The problem ->
Leave out the pictures, and quote exactly the lines running from the one with "Instruction: Click the" through the last line of the entries below.
Data extracts section start
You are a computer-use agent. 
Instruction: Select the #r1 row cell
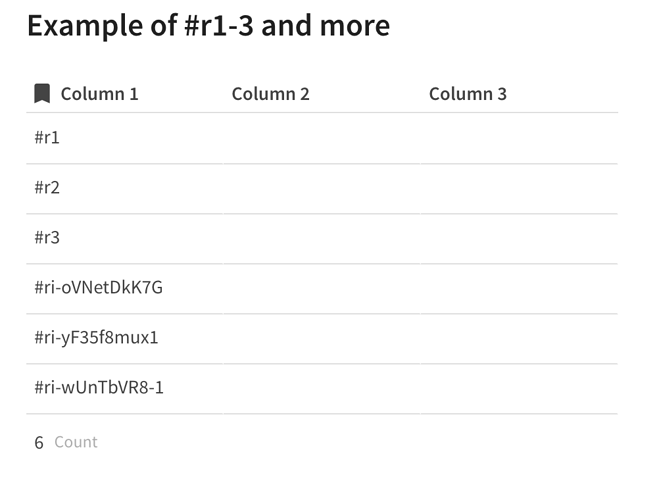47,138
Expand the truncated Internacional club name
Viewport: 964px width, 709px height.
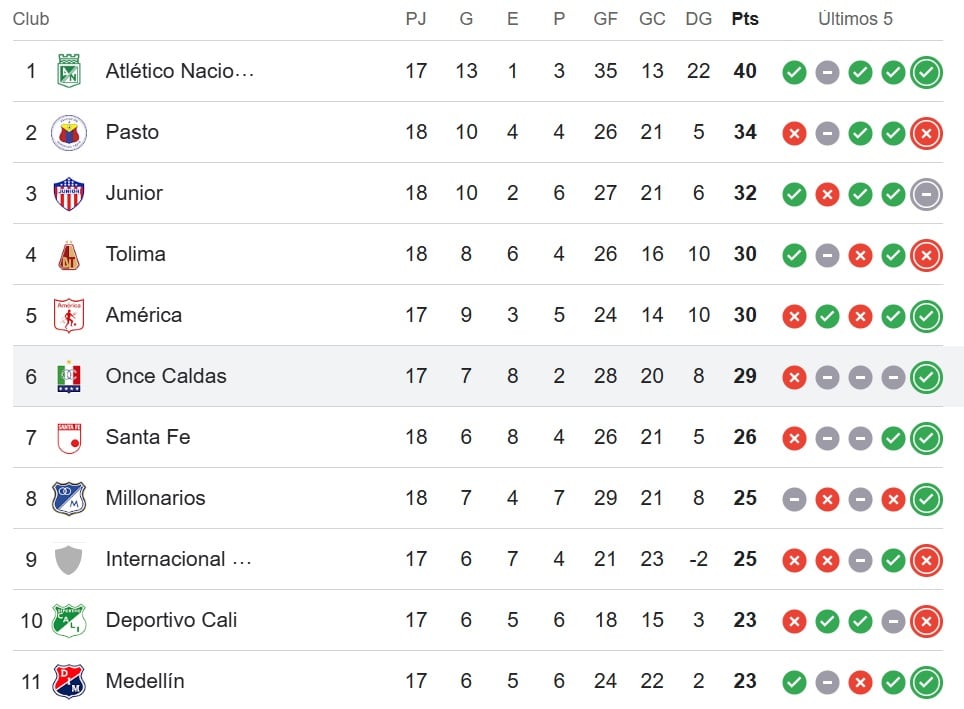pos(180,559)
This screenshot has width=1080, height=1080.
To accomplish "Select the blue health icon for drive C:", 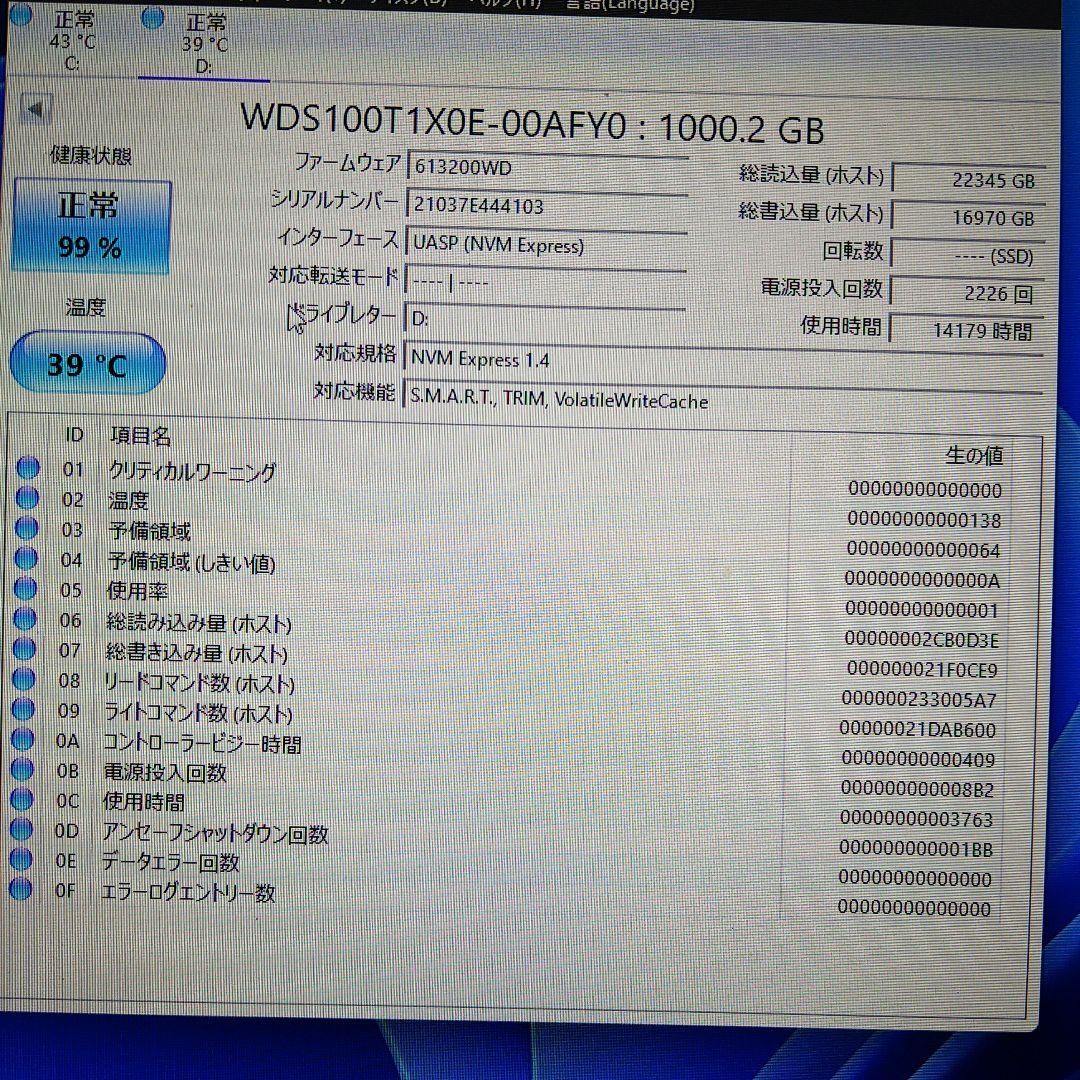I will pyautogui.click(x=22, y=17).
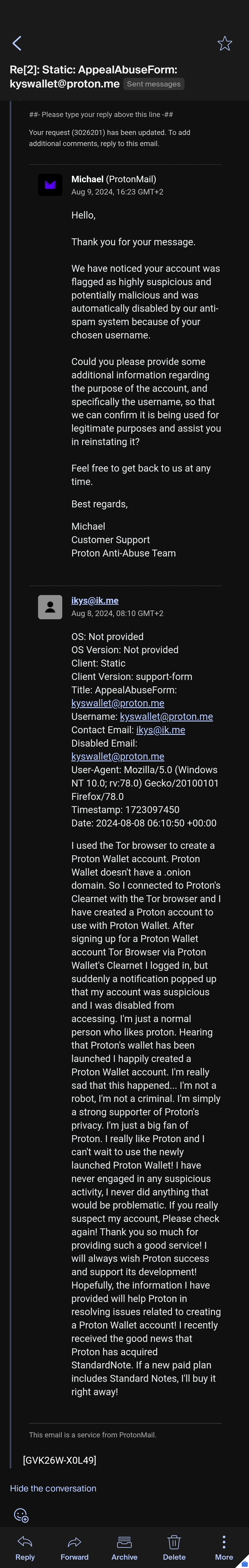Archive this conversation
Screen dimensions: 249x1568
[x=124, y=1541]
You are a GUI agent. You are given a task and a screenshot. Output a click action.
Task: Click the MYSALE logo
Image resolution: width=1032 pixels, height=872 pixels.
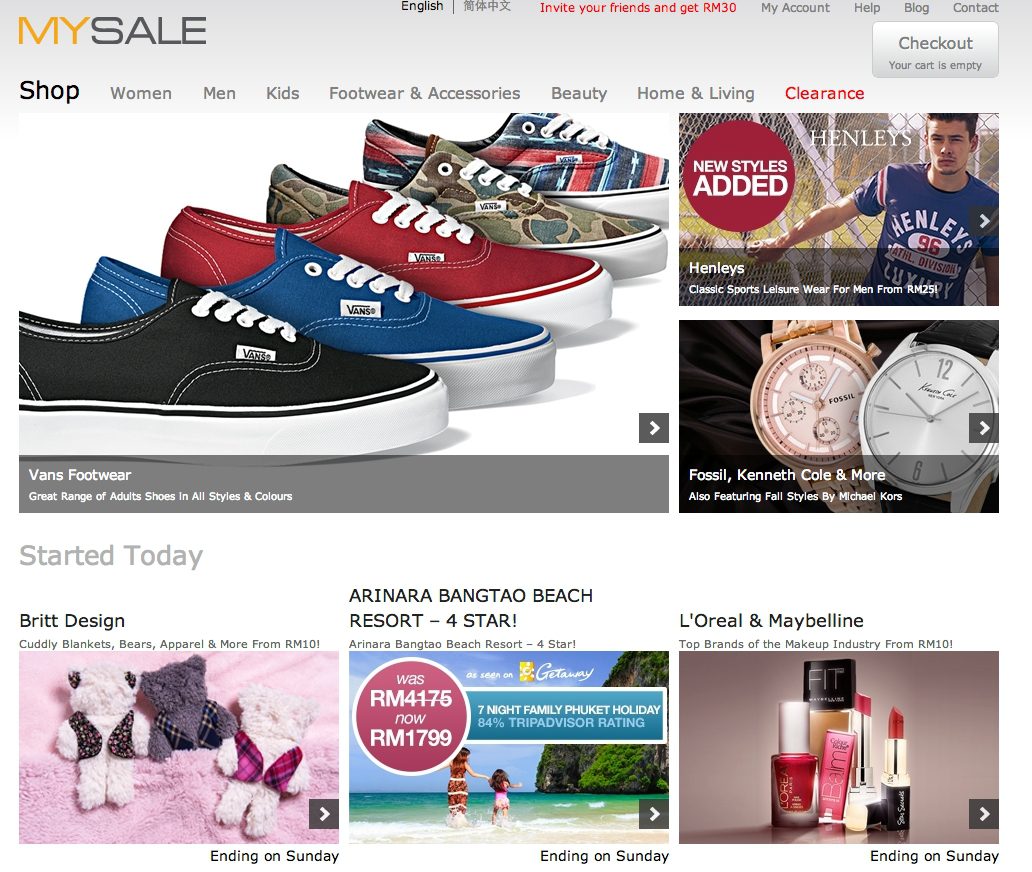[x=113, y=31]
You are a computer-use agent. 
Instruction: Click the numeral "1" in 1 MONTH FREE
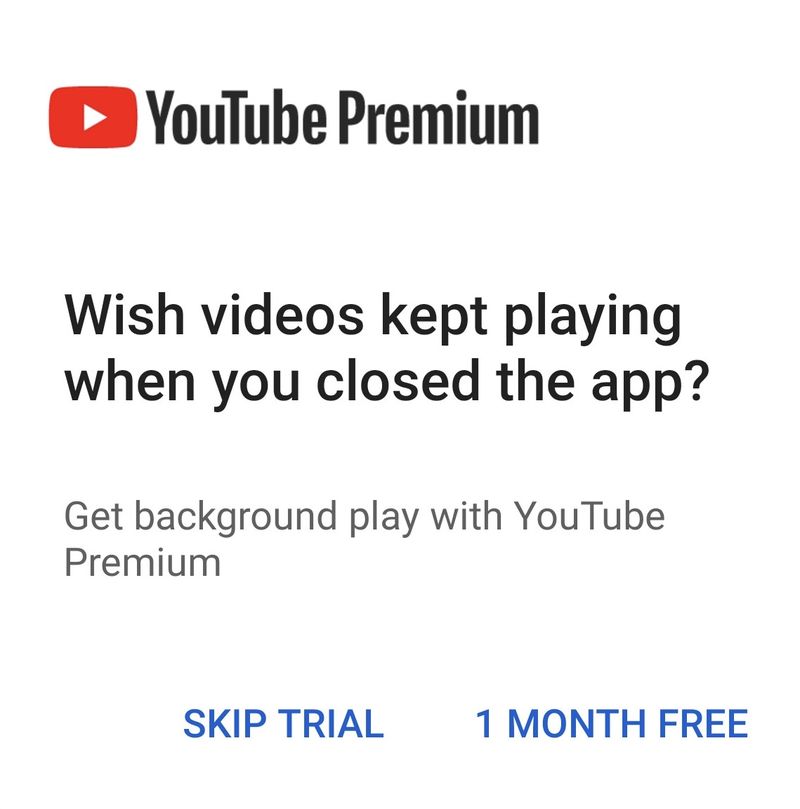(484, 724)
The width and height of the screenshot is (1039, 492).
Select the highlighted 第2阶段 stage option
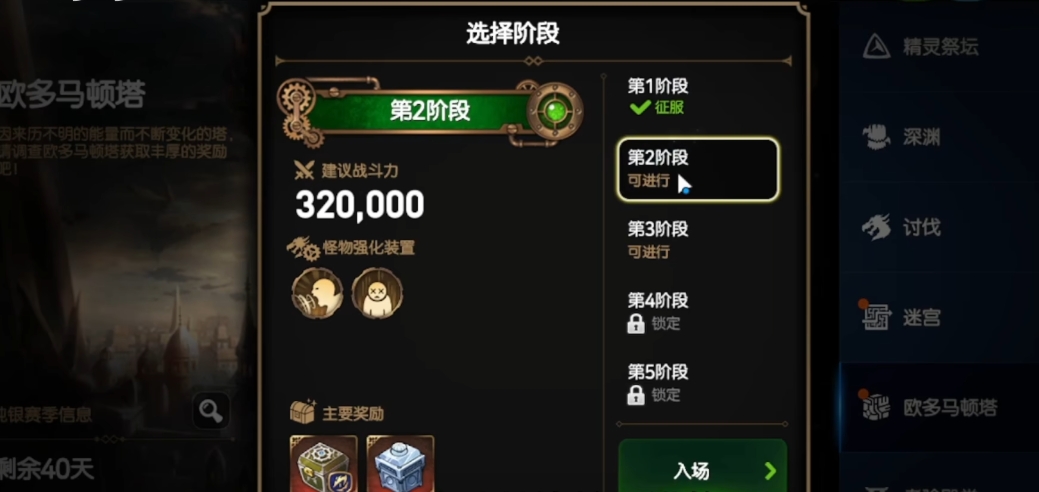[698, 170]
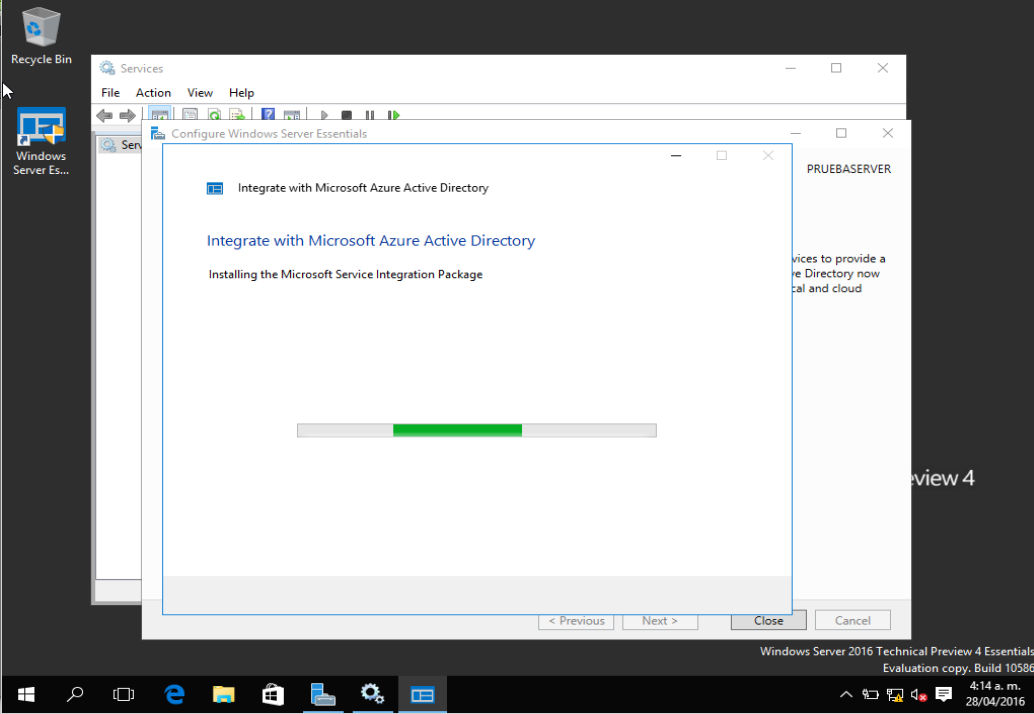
Data extracts section end
Written response ->
Instruction: Click the numeral "1" in 1 MONTH FREE
(484, 724)
The width and height of the screenshot is (1039, 492).
Select the highlighted 第2阶段 stage option
[698, 170]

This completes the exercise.